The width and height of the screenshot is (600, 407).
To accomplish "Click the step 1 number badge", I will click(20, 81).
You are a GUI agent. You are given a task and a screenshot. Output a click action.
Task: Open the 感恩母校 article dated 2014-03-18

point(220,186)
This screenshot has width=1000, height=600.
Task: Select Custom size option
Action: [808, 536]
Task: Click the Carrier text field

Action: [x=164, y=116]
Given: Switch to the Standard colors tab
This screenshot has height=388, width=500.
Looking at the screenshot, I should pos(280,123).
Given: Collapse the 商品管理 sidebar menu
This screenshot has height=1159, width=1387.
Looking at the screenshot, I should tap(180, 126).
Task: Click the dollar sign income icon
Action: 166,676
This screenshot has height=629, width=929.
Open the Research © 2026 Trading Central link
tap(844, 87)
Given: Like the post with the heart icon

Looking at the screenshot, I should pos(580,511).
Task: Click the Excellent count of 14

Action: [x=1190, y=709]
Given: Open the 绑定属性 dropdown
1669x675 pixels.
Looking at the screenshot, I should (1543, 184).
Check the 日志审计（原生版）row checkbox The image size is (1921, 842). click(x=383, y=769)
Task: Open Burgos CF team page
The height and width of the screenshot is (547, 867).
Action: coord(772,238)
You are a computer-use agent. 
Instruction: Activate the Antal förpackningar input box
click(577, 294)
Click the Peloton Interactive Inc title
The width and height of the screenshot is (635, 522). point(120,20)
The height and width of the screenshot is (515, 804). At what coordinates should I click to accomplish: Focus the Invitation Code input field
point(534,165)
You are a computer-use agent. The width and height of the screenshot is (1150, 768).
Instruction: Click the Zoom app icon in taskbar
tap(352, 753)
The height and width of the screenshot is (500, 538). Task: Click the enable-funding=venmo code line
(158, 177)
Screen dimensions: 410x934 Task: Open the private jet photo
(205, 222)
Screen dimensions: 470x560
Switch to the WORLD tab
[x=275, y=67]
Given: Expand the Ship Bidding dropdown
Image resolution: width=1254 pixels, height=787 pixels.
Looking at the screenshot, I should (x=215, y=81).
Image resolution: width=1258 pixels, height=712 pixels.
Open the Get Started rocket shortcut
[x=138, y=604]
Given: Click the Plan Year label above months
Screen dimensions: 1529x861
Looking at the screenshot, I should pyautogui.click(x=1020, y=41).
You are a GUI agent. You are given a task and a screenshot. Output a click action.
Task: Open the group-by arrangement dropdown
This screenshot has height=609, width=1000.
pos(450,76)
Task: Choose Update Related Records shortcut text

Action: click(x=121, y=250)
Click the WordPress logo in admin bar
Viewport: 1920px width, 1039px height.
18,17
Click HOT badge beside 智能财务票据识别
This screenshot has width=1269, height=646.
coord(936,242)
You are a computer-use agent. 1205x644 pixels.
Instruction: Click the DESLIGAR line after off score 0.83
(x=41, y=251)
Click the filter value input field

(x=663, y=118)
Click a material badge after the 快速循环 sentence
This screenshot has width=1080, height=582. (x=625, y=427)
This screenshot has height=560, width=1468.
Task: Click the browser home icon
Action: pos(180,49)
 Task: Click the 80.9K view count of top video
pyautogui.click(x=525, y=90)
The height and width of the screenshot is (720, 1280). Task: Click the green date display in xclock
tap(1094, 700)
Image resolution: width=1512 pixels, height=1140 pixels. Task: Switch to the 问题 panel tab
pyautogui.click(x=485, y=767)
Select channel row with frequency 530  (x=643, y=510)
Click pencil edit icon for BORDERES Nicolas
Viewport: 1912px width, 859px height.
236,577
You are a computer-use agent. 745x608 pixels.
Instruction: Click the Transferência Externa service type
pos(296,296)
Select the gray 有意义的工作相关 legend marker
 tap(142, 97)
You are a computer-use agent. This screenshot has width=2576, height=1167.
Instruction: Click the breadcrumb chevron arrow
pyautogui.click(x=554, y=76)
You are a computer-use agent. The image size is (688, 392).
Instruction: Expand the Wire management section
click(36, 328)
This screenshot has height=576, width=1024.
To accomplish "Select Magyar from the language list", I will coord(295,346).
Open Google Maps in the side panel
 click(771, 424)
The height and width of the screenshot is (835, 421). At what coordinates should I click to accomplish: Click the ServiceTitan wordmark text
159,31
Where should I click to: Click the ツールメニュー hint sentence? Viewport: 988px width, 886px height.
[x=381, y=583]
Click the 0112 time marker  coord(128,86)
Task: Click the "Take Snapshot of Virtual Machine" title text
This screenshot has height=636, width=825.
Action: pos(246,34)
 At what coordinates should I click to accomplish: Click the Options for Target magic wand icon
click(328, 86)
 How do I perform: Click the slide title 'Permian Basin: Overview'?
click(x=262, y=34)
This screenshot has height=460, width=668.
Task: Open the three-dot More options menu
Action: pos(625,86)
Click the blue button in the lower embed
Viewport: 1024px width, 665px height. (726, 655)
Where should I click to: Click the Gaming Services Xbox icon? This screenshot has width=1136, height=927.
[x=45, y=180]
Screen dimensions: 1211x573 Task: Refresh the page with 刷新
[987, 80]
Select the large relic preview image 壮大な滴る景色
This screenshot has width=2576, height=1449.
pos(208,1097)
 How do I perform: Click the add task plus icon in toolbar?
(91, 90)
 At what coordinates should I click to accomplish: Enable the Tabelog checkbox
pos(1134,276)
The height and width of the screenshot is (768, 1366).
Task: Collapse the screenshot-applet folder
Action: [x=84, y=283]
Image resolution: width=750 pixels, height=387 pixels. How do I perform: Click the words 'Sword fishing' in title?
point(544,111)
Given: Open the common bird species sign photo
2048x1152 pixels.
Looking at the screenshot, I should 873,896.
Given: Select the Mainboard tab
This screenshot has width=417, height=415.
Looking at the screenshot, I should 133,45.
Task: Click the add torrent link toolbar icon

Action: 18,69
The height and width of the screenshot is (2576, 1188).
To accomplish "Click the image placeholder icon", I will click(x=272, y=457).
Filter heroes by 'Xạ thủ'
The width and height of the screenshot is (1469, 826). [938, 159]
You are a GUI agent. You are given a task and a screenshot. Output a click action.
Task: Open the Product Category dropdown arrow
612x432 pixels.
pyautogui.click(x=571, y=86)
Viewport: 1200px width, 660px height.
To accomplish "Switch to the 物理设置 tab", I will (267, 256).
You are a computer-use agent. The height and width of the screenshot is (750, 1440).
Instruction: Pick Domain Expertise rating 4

·····

__WHAT NEEDS TO BE DONE__. Rewrite every one of the records above, substituting "Command" for "Instruction" and leaving all other text unchanged.

__RESPONSE TO THIS TASK__.
The width and height of the screenshot is (600, 407).
To accomplish "Click the step 1 number badge", I will click(20, 81).
You are a GUI agent. You are given a task and a screenshot. Output a click action.
Task: Open the 感恩母校 article dated 2014-03-18

point(220,186)
This screenshot has width=1000, height=600.
Task: Select Custom size option
Action: [808, 536]
Task: Click the Carrier text field

Action: [x=164, y=116]
Given: Switch to the Standard colors tab
This screenshot has height=388, width=500.
Looking at the screenshot, I should pos(280,123).
Given: Collapse the 商品管理 sidebar menu
This screenshot has height=1159, width=1387.
Looking at the screenshot, I should tap(180, 126).
Task: Click the dollar sign income icon
Action: 166,676
This screenshot has height=629, width=929.
Open the Research © 2026 Trading Central link
tap(844, 87)
Given: Like the post with the heart icon

Looking at the screenshot, I should pos(580,511).
Task: Click the Excellent count of 14

Action: [x=1190, y=709]
Given: Open the 绑定属性 dropdown
1669x675 pixels.
Looking at the screenshot, I should (1543, 184).
Check the 日志审计（原生版）row checkbox The image size is (1921, 842). click(x=383, y=769)
Task: Open Burgos CF team page
The height and width of the screenshot is (547, 867).
Action: coord(772,238)
You are a computer-use agent. 
Command: Activate the Antal förpackningar input box
click(577, 294)
Click the Peloton Interactive Inc title
The width and height of the screenshot is (635, 522). point(120,20)
The height and width of the screenshot is (515, 804). At what coordinates should I click to accomplish: Focus the Invitation Code input field
point(534,165)
You are a computer-use agent. The width and height of the screenshot is (1150, 768).
Command: Click the Zoom app icon in taskbar
tap(352, 753)
The height and width of the screenshot is (500, 538). Task: Click the enable-funding=venmo code line
(158, 177)
Screen dimensions: 410x934 Task: Open the private jet photo
(205, 222)
Screen dimensions: 470x560
Switch to the WORLD tab
[x=275, y=67]
Given: Expand the Ship Bidding dropdown
Image resolution: width=1254 pixels, height=787 pixels.
Looking at the screenshot, I should (x=215, y=81).
Image resolution: width=1258 pixels, height=712 pixels.
Open the Get Started rocket shortcut
[x=138, y=604]
Given: Click the Plan Year label above months
Screen dimensions: 1529x861
Looking at the screenshot, I should pyautogui.click(x=1020, y=41).
You are a GUI agent. You are given a task and a screenshot. Output a click action.
Task: Open the group-by arrangement dropdown
This screenshot has height=609, width=1000.
pos(450,76)
Task: Choose Update Related Records shortcut text

Action: click(x=121, y=250)
Click the WordPress logo in admin bar
Viewport: 1920px width, 1039px height.
18,17
Click HOT badge beside 智能财务票据识别
This screenshot has width=1269, height=646.
coord(936,242)
You are a computer-use agent. 1205x644 pixels.
Command: Click the DESLIGAR line after off score 0.83
(x=41, y=251)
Click the filter value input field

(x=663, y=118)
Click a material badge after the 快速循环 sentence
This screenshot has width=1080, height=582. (x=625, y=427)
This screenshot has height=560, width=1468.
Task: Click the browser home icon
Action: pos(180,49)
 Task: Click the 80.9K view count of top video
pyautogui.click(x=525, y=90)
The height and width of the screenshot is (720, 1280). Task: Click the green date display in xclock
tap(1094, 700)
Image resolution: width=1512 pixels, height=1140 pixels. Task: Switch to the 问题 panel tab
pyautogui.click(x=485, y=767)
Select channel row with frequency 530  (x=643, y=510)
Click pencil edit icon for BORDERES Nicolas
Viewport: 1912px width, 859px height.
236,577
You are a computer-use agent. 745x608 pixels.
Command: Click the Transferência Externa service type
pos(296,296)
Select the gray 有意义的工作相关 legend marker
 tap(142, 97)
You are a computer-use agent. This screenshot has width=2576, height=1167.
Command: Click the breadcrumb chevron arrow
pyautogui.click(x=554, y=76)
You are a computer-use agent. The image size is (688, 392).
Command: Expand the Wire management section
click(36, 328)
This screenshot has height=576, width=1024.
To accomplish "Select Magyar from the language list", I will coord(295,346).
Open Google Maps in the side panel
 click(771, 424)
The height and width of the screenshot is (835, 421). At what coordinates should I click to accomplish: Click the ServiceTitan wordmark text
159,31
Where should I click to: Click the ツールメニュー hint sentence? Viewport: 988px width, 886px height.
[x=381, y=583]
Click the 0112 time marker  coord(128,86)
Task: Click the "Take Snapshot of Virtual Machine" title text
This screenshot has height=636, width=825.
Action: pos(246,34)
 At what coordinates should I click to accomplish: Click the Options for Target magic wand icon
click(328, 86)
 How do I perform: Click the slide title 'Permian Basin: Overview'?
click(x=262, y=34)
This screenshot has height=460, width=668.
Task: Open the three-dot More options menu
Action: pos(625,86)
Click the blue button in the lower embed
Viewport: 1024px width, 665px height. (726, 655)
Where should I click to: Click the Gaming Services Xbox icon? This screenshot has width=1136, height=927.
[x=45, y=180]
Screen dimensions: 1211x573 Task: Refresh the page with 刷新
[987, 80]
Select the large relic preview image 壮大な滴る景色
This screenshot has width=2576, height=1449.
pos(208,1097)
 How do I perform: Click the add task plus icon in toolbar?
(91, 90)
 At what coordinates should I click to accomplish: Enable the Tabelog checkbox
pos(1134,276)
The height and width of the screenshot is (768, 1366).
Task: Collapse the screenshot-applet folder
Action: [x=84, y=283]
Image resolution: width=750 pixels, height=387 pixels. How do I perform: Click the words 'Sword fishing' in title?
point(544,111)
Given: Open the common bird species sign photo
2048x1152 pixels.
Looking at the screenshot, I should 873,896.
Given: Select the Mainboard tab
This screenshot has width=417, height=415.
Looking at the screenshot, I should 133,45.
Task: Click the add torrent link toolbar icon

Action: 18,69
The height and width of the screenshot is (2576, 1188).
To accomplish "Click the image placeholder icon", I will click(x=272, y=457).
Filter heroes by 'Xạ thủ'
The width and height of the screenshot is (1469, 826). [938, 159]
You are a GUI agent. You are given a task and a screenshot. Output a click action.
Task: Open the Product Category dropdown arrow
612x432 pixels.
pyautogui.click(x=571, y=86)
Viewport: 1200px width, 660px height.
To accomplish "Switch to the 物理设置 tab", I will (267, 256).
You are a computer-use agent. The height and width of the screenshot is (750, 1440).
Command: Pick Domain Expertise rating 4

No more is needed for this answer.